The doors opened, and he walked in like he owned the place: Gym-yoga man. He gave me a long-enough-to-be-mildly-awkward look and an almost-too-genuine-to-be-real smile, then whooshed his mat down in his usual spot, right at the front of the room, right in the center. He took off his shirt, revealing a lithe, sinewy torso and had a seat.
A few minutes later, our instructor joined us. She's not a bad instructor, especially for gym-yoga, and has a nice calm voice and face. She walked to the front of the room and began setting herself up for the class. Despite wearing only bike shorts and a tiny camisole, she didn't look provocative--she's just little.
Gym-yoga instructor and Gym-yoga man started talking to each other. She asked "So, you going to do it this year?" He responded "Oh, I'm not sure...I did it last year, or was that the year before?" It soon became clear to me that they were talking about the Salt Lake Marathon, which will be on April 19 this year. It seemed from their conversation (upon which I was unabashedly eavesdropping, don't judge me) that they had both run it before, liked the course, etc. As they continued, I became convinced that they run marathons every fortnight. "Did you do the St. George?" "Oh, yeah, a couple of times. So many hills!" "Uh-huh! But not as bad as Park City, I've done that one twice." It seemed like they weren't even quite sure how many marathons they had run, poor dears.
I was, needless to say, incredulous. These were yoga people. They were nimble and flexible and strong. (Although a triceps push up is easier when you only weight ninety pounds. Just sayin'.) Their bodies were to be respected. But now they were runners too? Marathoners?! Cavalier marathoners?!?! What was this world coming to?
I have thought about them quite a bit since then. I wonder what it would be like to exist in such a body. To think, I like yoga- why not become an instructor? Or, when invited to go for a bike ride, to simply say "Sure!" rather than "Will there be any hills?". To live in a body like that must be (to reveal my own predilections) a piece of cake. Such utility! Such ease! Such fun!
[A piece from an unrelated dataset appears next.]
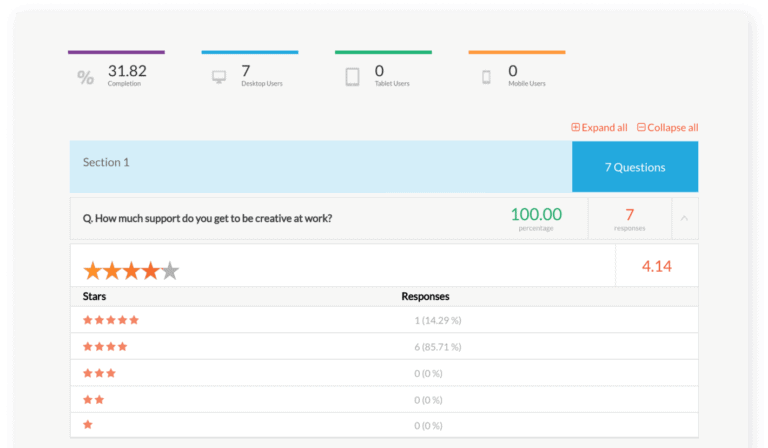This screenshot has height=448, width=768.
Task: Click the 100.00 percentage value
Action: pos(536,214)
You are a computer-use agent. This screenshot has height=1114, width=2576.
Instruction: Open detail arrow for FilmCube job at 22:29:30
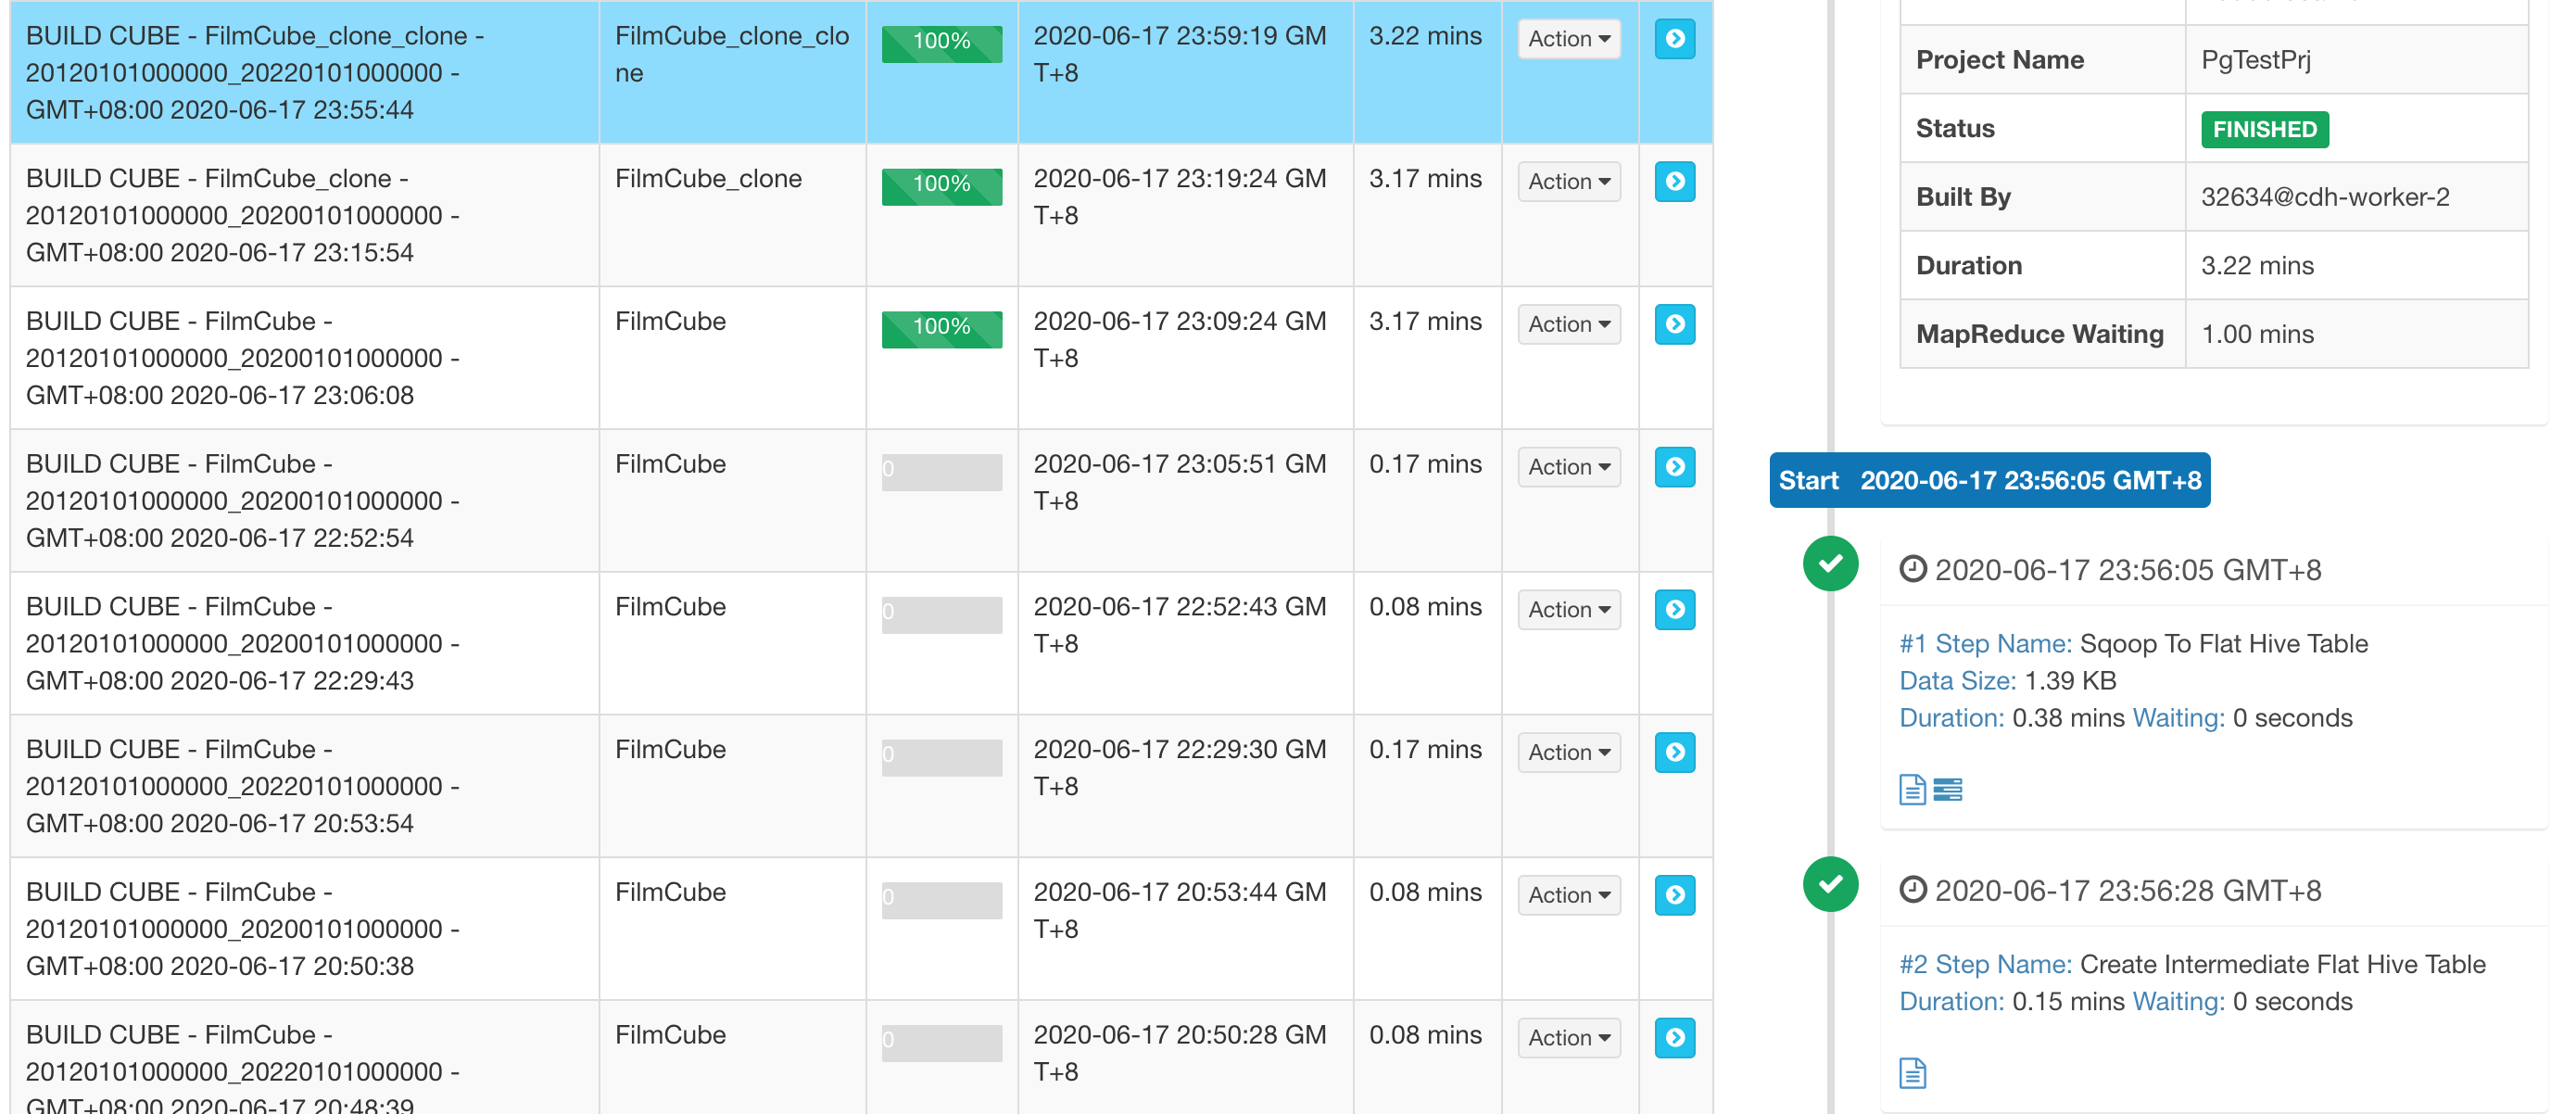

Why, it must be heaven!
When I lived in Uganda, strangers looked at my zaftig white face and shamelessly approached me to ask if I would sponsor their children's education. Grown men I had never seen before asked me to buy them sodas. Whenever I went out to eat with a friend, I picked up the tab. If we took a taxi, I picked up that tab, too. And why not? I could afford it. I presume they marveled at my financial nonchalance. Such utility! Such ease! Such fun! Why, they thought, that out-of-breath white woman must be in heaven!
And so I was. It is indeed a pleasure to have something (anything) handed to you on a silver platter. Perhaps part of the fun is that because you didn't even have to work for it, you don't even have to appreciate it. It's just your's; you can have it. For nothing.
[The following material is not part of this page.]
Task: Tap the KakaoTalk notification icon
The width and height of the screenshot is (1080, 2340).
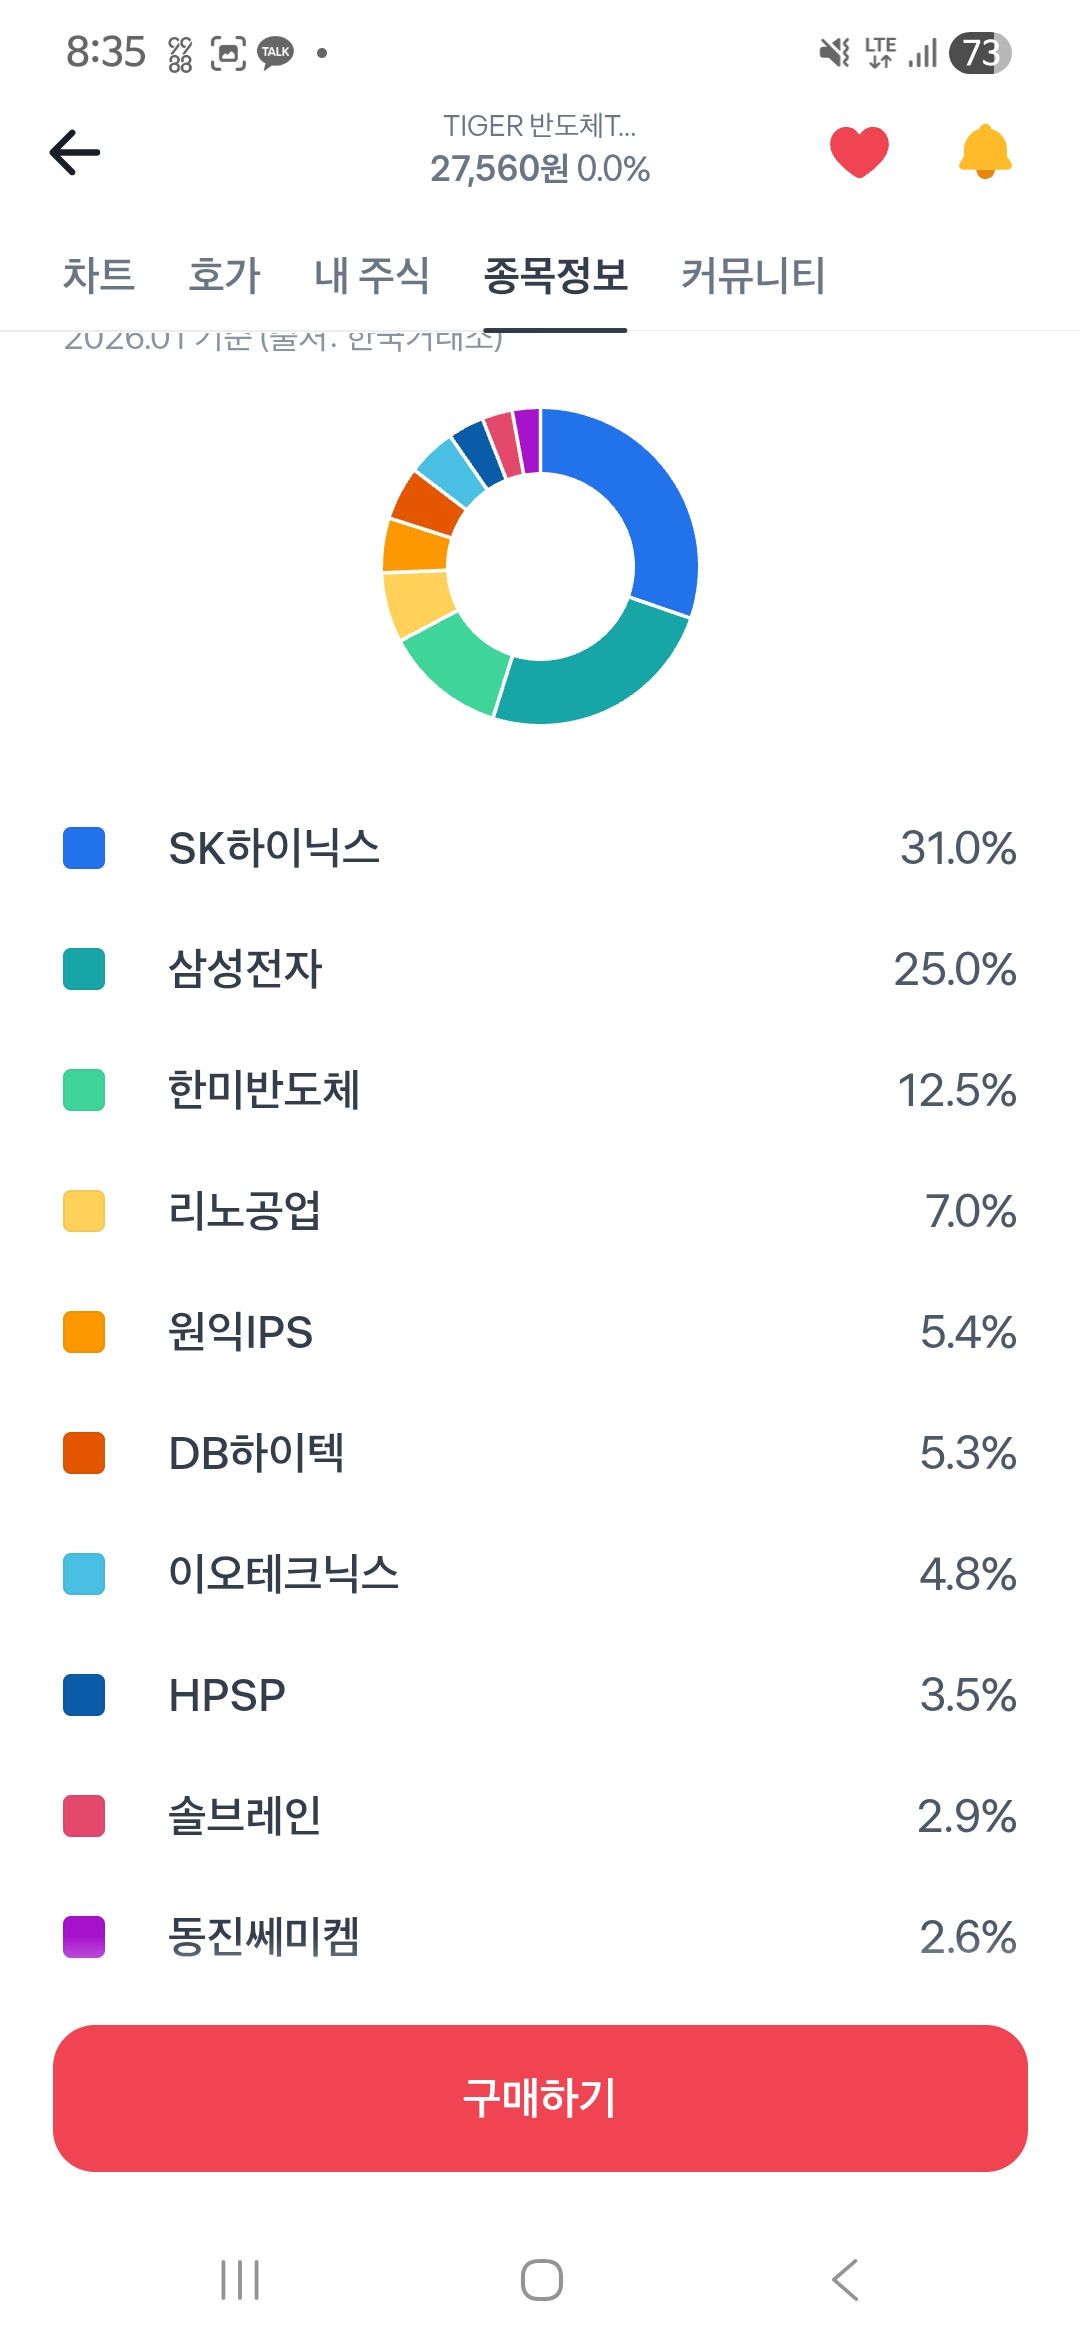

I have a friend whose life began in circumstances similar to those I saw in Uganda. Now he is in the US Navy, living in Hawaii with his family. He worked hard, harder than I will ever ever know, moved to America, graduated from college, and continues to work to support his family back home, and his growing family in the US. It wasn't easy, but he did it. It wasn't handed to him, but now he has it. Townhouse, station wagon, leather couches, you name it.
If you will excuse me, I have six miles to jog.